It could be argued that I should be more informed before writing, that I should not claim things which I don’t know for sure. Since I do not have a large reader base I don’t think this is a problem; if I did, I might take this more seriously. I think it is important to plan for your own success––it’s a good question to ask whether, if you did somehow become successful, it would even be a good thing. But just I don’t think it’s important at this stage; the other benefits of publishing outweigh this risk.
Seal Of Permission
In light of the aforementioned arguments, I hereby grant you, Luke Palmer, permission to publish silly sounding ideas in your blog, even if you believe in them.

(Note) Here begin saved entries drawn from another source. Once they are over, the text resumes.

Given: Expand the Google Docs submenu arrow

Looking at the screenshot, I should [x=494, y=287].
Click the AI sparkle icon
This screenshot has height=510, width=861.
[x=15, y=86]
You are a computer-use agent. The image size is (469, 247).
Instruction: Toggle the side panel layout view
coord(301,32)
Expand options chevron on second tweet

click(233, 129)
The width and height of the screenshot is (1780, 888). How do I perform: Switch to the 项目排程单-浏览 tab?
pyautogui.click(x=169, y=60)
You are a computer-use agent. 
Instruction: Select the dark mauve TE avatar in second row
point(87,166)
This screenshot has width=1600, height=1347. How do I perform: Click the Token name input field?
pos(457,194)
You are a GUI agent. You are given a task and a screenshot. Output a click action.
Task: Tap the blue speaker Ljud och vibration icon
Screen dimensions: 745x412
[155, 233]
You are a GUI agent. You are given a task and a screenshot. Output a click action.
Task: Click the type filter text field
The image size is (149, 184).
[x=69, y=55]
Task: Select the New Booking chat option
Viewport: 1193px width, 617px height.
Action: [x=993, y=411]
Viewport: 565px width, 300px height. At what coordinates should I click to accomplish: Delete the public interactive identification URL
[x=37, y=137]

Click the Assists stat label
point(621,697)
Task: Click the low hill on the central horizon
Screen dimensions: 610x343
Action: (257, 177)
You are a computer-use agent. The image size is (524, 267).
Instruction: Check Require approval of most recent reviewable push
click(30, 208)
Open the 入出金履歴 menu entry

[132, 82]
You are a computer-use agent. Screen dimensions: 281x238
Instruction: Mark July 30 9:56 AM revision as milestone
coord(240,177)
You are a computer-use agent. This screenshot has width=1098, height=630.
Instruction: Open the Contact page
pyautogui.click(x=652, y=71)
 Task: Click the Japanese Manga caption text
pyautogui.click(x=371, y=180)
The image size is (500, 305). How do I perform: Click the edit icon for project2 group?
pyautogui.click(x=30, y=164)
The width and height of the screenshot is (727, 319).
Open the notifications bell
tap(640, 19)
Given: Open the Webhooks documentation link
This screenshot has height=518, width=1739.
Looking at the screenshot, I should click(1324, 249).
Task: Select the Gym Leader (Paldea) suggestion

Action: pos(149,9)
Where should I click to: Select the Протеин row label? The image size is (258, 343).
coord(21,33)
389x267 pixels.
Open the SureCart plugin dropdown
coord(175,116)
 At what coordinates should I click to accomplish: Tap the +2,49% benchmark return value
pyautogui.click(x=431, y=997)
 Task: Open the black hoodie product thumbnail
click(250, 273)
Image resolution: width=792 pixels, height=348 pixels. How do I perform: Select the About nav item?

A recruiter for DFinity, a nonprofit cryptocurrency company working in Haskell, reached out to me the other day. I did some research, read their whitepaper. The tech is pretty clever and interesting, in particular providing solutions to my main two misgivings about cryptocurrency: (1) proof of work, which always seemed like a huge waste of computational resources, and (2) immutability (which some cherish about the technology, but I don’t personally think “pure capitalism” has humanity’s best interests in mind). The alternative to proof-of-work in particular is quite appealing, instead delegating block generation to a series of randomly-chosen “committees”. The immutability solution, “algorithmic governance”, has some clever premises and ideas, though it gets a bit abstract for me, that I remain unconvinced that it would actually work as intended (but it’s possible, I just need more time and information to digest).
Some context in my life: I left Google for “mini-retirement” in early 2016 after I had earned four years worth of savings––I wanted to find out what I would do when there was nothing I had to do. Not really to my surprise, I ended up spending most of my time on music, and have improved vastly as a musician in that time. I still spend some time coding as a hobby, since I still enjoy it. It’s a great life, and I have learned a lot about myself. But one thing I notice that is missing in this life is a sense of purpose––when I try to justify that my music helps people, it always feels like I’m talking out my ass. So, while dedicating myself to my art, I’ve also had a radar out for things to do that will tangibly help humanity. But I’m still in limbo––am I just avoiding my True Purpose as a musician because it’s scary?; am I wanting to help people just for the status?; is believing that my music doesn’t help people actually some self-devaluing belief that I need to let go of?, etc. etc. And I wonder if such questions are just what being alive is like and they never really go away.
ANYWAY thanks for reading my little journal entry there. I’ve been asking myself, if I did take a job with them, how might that be of service in ways that matter to me? And I can think of ways, and it’s getting me excited. I’m not really very deep in the cryptocurrency world, so these ideas are probably either naive or old news. Nonetheless I’m an invent-first, research-later kind of person.
The idea of financial contracts being written precisely and formally is a great idea to me, replacing pseudo-precise legalese with actually-precise math. But smart contracts don’t actually improve anything if they are so complicated that humans, who they ultimately serve, can’t understand them (and we know how quickly code can get unbearably complex). It’s also possible to write misleading code, and in a world based on smart contracts, there is a great incentive to do so. We need excellent tools for understanding and verifying contracts: assurances that they actually express the intent on the label.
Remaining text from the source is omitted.